● Exercise description
Please retype every entry below, keeping it exactly the same.

● Extracted material
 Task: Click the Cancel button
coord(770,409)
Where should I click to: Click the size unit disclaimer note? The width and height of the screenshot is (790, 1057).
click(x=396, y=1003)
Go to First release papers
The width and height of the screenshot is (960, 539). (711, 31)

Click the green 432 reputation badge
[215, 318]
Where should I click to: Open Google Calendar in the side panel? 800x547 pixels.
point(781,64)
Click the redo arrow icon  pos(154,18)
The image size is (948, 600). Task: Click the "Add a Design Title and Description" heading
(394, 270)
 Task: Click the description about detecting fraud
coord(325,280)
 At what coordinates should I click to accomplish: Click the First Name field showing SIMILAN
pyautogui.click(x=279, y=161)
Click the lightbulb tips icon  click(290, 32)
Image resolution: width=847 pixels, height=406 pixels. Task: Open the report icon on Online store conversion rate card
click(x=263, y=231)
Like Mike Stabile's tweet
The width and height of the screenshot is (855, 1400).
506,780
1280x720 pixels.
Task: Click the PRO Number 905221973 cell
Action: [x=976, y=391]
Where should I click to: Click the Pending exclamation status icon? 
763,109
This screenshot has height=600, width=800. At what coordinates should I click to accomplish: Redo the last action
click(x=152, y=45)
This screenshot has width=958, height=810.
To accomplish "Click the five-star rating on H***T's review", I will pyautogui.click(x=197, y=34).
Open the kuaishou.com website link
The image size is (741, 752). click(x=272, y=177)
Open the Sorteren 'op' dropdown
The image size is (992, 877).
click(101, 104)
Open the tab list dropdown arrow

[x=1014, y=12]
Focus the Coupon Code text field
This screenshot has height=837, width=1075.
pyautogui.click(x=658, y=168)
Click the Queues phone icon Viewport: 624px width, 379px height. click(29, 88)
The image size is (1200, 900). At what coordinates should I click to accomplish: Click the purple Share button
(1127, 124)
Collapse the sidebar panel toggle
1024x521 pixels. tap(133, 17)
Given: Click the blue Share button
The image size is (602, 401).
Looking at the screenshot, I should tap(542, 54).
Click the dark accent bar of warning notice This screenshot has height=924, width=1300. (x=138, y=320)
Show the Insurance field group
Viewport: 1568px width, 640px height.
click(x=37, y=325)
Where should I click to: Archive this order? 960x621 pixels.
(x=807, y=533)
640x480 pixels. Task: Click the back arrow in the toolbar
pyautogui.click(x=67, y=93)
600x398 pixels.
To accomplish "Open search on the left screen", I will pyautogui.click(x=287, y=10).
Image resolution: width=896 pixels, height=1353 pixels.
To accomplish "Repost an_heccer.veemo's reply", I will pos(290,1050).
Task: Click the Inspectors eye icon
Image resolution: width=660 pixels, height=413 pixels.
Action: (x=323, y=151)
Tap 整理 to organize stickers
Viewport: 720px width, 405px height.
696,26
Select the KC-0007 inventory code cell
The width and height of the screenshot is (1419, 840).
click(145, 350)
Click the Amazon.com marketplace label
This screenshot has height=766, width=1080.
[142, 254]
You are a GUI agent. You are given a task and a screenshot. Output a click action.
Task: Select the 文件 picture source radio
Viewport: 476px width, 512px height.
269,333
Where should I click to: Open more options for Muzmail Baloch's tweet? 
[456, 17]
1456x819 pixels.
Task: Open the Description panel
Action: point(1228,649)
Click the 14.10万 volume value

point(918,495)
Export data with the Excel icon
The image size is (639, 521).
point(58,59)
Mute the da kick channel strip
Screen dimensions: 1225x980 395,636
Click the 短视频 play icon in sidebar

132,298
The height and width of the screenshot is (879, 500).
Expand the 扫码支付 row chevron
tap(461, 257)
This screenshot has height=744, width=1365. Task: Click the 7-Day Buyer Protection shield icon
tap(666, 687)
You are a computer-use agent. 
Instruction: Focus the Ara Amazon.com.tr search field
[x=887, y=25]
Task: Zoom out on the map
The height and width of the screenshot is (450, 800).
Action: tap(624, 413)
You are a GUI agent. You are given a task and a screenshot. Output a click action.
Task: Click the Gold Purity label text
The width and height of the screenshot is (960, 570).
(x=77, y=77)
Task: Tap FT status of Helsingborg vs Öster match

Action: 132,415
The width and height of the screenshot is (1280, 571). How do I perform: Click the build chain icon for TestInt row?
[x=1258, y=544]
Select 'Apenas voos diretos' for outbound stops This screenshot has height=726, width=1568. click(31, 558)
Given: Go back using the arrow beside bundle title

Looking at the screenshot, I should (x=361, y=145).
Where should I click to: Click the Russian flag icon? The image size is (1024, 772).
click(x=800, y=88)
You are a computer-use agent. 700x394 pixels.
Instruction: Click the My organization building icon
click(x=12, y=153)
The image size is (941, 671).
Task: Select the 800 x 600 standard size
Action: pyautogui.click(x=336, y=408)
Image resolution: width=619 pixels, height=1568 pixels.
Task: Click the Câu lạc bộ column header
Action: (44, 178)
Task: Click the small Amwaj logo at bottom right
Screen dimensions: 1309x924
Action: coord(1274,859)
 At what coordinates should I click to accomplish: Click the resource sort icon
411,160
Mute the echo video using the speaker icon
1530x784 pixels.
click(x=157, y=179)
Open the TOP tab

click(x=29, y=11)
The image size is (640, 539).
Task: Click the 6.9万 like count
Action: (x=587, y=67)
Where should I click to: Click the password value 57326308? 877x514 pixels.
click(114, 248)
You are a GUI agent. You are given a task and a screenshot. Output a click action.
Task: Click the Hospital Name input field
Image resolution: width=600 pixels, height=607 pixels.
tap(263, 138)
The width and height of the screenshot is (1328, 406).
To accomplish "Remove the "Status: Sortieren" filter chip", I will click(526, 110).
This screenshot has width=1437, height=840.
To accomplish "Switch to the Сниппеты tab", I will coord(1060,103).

● Completed task
 Task: Click the Cancel button
coord(770,409)
Where should I click to: Click the size unit disclaimer note? The width and height of the screenshot is (790, 1057).
click(x=396, y=1003)
Go to First release papers
The width and height of the screenshot is (960, 539). (711, 31)

Click the green 432 reputation badge
[215, 318]
Where should I click to: Open Google Calendar in the side panel? 800x547 pixels.
point(781,64)
Click the redo arrow icon  pos(154,18)
The image size is (948, 600). Task: Click the "Add a Design Title and Description" heading
(394, 270)
 Task: Click the description about detecting fraud
coord(325,280)
 At what coordinates should I click to accomplish: Click the First Name field showing SIMILAN
pyautogui.click(x=279, y=161)
Click the lightbulb tips icon  click(290, 32)
Image resolution: width=847 pixels, height=406 pixels. Task: Open the report icon on Online store conversion rate card
click(x=263, y=231)
Like Mike Stabile's tweet
The width and height of the screenshot is (855, 1400).
506,780
1280x720 pixels.
Task: Click the PRO Number 905221973 cell
Action: [x=976, y=391]
Where should I click to: Click the Pending exclamation status icon? 
763,109
This screenshot has height=600, width=800. At what coordinates should I click to accomplish: Redo the last action
click(x=152, y=45)
This screenshot has width=958, height=810.
To accomplish "Click the five-star rating on H***T's review", I will pyautogui.click(x=197, y=34).
Open the kuaishou.com website link
The image size is (741, 752). click(x=272, y=177)
Open the Sorteren 'op' dropdown
The image size is (992, 877).
click(101, 104)
Open the tab list dropdown arrow

[x=1014, y=12]
Focus the Coupon Code text field
This screenshot has height=837, width=1075.
pyautogui.click(x=658, y=168)
Click the Queues phone icon Viewport: 624px width, 379px height. click(29, 88)
The image size is (1200, 900). At what coordinates should I click to accomplish: Click the purple Share button
(1127, 124)
Collapse the sidebar panel toggle
1024x521 pixels. tap(133, 17)
Given: Click the blue Share button
The image size is (602, 401).
Looking at the screenshot, I should tap(542, 54).
Click the dark accent bar of warning notice This screenshot has height=924, width=1300. (x=138, y=320)
Show the Insurance field group
Viewport: 1568px width, 640px height.
click(x=37, y=325)
Where should I click to: Archive this order? 960x621 pixels.
(x=807, y=533)
640x480 pixels. Task: Click the back arrow in the toolbar
pyautogui.click(x=67, y=93)
600x398 pixels.
To accomplish "Open search on the left screen", I will pyautogui.click(x=287, y=10).
Image resolution: width=896 pixels, height=1353 pixels.
To accomplish "Repost an_heccer.veemo's reply", I will pos(290,1050).
Task: Click the Inspectors eye icon
Image resolution: width=660 pixels, height=413 pixels.
Action: (x=323, y=151)
Tap 整理 to organize stickers
Viewport: 720px width, 405px height.
696,26
Select the KC-0007 inventory code cell
The width and height of the screenshot is (1419, 840).
click(145, 350)
Click the Amazon.com marketplace label
This screenshot has height=766, width=1080.
[142, 254]
You are a GUI agent. You are given a task and a screenshot. Output a click action.
Task: Select the 文件 picture source radio
Viewport: 476px width, 512px height.
269,333
Where should I click to: Open more options for Muzmail Baloch's tweet? 
[456, 17]
1456x819 pixels.
Task: Open the Description panel
Action: point(1228,649)
Click the 14.10万 volume value

point(918,495)
Export data with the Excel icon
The image size is (639, 521).
point(58,59)
Mute the da kick channel strip
Screen dimensions: 1225x980 395,636
Click the 短视频 play icon in sidebar

132,298
The height and width of the screenshot is (879, 500).
Expand the 扫码支付 row chevron
tap(461, 257)
This screenshot has height=744, width=1365. Task: Click the 7-Day Buyer Protection shield icon
tap(666, 687)
You are a computer-use agent. 
Instruction: Focus the Ara Amazon.com.tr search field
[x=887, y=25]
Task: Zoom out on the map
The height and width of the screenshot is (450, 800).
Action: tap(624, 413)
You are a GUI agent. You are given a task and a screenshot. Output a click action.
Task: Click the Gold Purity label text
The width and height of the screenshot is (960, 570).
(x=77, y=77)
Task: Tap FT status of Helsingborg vs Öster match

Action: 132,415
The width and height of the screenshot is (1280, 571). How do I perform: Click the build chain icon for TestInt row?
[x=1258, y=544]
Select 'Apenas voos diretos' for outbound stops This screenshot has height=726, width=1568. click(31, 558)
Given: Go back using the arrow beside bundle title

Looking at the screenshot, I should (x=361, y=145).
Where should I click to: Click the Russian flag icon? The image size is (1024, 772).
click(x=800, y=88)
You are a computer-use agent. 700x394 pixels.
Instruction: Click the My organization building icon
click(x=12, y=153)
The image size is (941, 671).
Task: Select the 800 x 600 standard size
Action: pyautogui.click(x=336, y=408)
Image resolution: width=619 pixels, height=1568 pixels.
Task: Click the Câu lạc bộ column header
Action: (44, 178)
Task: Click the small Amwaj logo at bottom right
Screen dimensions: 1309x924
Action: coord(1274,859)
 At what coordinates should I click to accomplish: Click the resource sort icon
411,160
Mute the echo video using the speaker icon
1530x784 pixels.
click(x=157, y=179)
Open the TOP tab

click(x=29, y=11)
The image size is (640, 539).
Task: Click the 6.9万 like count
Action: (x=587, y=67)
Where should I click to: Click the password value 57326308? 877x514 pixels.
click(114, 248)
You are a GUI agent. You are given a task and a screenshot. Output a click action.
Task: Click the Hospital Name input field
Image resolution: width=600 pixels, height=607 pixels.
tap(263, 138)
The width and height of the screenshot is (1328, 406).
To accomplish "Remove the "Status: Sortieren" filter chip", I will click(526, 110).
This screenshot has width=1437, height=840.
To accomplish "Switch to the Сниппеты tab", I will coord(1060,103).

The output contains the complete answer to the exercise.